Ermotti clarified that around half of the projected $10 billion in cost savings by 2026 will originate from restructuring the investment bank and winding down non-core assets. The remaining half will be derived from initiatives across other operational domains.

Furthermore, the investment bank indicated its intention to dismantle two-thirds of Credit Suisse’s investment bank, including most of the trading operations. This strategic decision is aligned with UBS’s strategic goal of divesting from businesses that do not align with its overarching strategy.

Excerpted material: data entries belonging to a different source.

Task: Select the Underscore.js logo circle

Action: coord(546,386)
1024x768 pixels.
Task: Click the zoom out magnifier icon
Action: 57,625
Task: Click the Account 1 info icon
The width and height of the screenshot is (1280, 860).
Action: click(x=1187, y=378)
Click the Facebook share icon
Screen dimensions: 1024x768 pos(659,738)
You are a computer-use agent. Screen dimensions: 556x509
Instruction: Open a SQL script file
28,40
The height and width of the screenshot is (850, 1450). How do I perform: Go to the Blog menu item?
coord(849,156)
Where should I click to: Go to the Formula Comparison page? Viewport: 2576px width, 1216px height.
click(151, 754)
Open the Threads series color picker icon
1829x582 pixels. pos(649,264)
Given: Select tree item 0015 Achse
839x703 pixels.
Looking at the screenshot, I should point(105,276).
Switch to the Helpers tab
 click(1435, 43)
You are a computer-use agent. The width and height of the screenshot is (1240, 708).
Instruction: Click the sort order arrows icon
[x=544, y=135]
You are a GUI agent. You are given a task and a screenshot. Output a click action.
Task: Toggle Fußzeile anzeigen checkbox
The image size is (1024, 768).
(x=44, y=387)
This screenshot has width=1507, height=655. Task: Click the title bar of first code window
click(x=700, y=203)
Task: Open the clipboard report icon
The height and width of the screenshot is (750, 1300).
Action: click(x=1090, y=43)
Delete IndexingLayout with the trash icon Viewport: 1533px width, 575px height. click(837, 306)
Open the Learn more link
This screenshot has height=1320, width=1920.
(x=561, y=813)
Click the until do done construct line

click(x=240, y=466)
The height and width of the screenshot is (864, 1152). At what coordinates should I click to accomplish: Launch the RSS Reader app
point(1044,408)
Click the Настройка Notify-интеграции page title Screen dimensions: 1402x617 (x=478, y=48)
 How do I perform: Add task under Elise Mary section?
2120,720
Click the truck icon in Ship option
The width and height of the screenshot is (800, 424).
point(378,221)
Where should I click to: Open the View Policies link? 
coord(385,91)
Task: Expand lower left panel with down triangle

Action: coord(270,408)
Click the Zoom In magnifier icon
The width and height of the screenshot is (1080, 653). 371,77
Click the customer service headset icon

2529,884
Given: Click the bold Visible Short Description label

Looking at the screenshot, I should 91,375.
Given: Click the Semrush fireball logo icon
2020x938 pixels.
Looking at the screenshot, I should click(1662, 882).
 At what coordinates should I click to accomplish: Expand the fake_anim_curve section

UBS also acknowledged that the wind-down unit, housing businesses transferred from Credit Suisse that are not congruent with UBS’s strategy, held approximately $55 billion of risk-weighted assets at the end of the quarter. During the quarter, UBS successfully exited $8 billion worth of positions from this unit.

The bank’s global wealth-management sector continued to observe robust inflows, with the reported $16 billion marking the highest second-quarter figure in over a decade. Credit Suisse’s wealth unit saw a turnaround in client fund flows, which turned positive in June. The reported financials reflect Credit Suisse’s final quarter as an independent entity. Analysts at Vontobel Holding AG noted that UBS faces an extensive undertaking in restructuring Credit Suisse, encompassing staff integration, client retention, migration to UBS’s systems, and resolution of Credit Suisse’s legal matters. This complex process necessitates considerable time and management focus.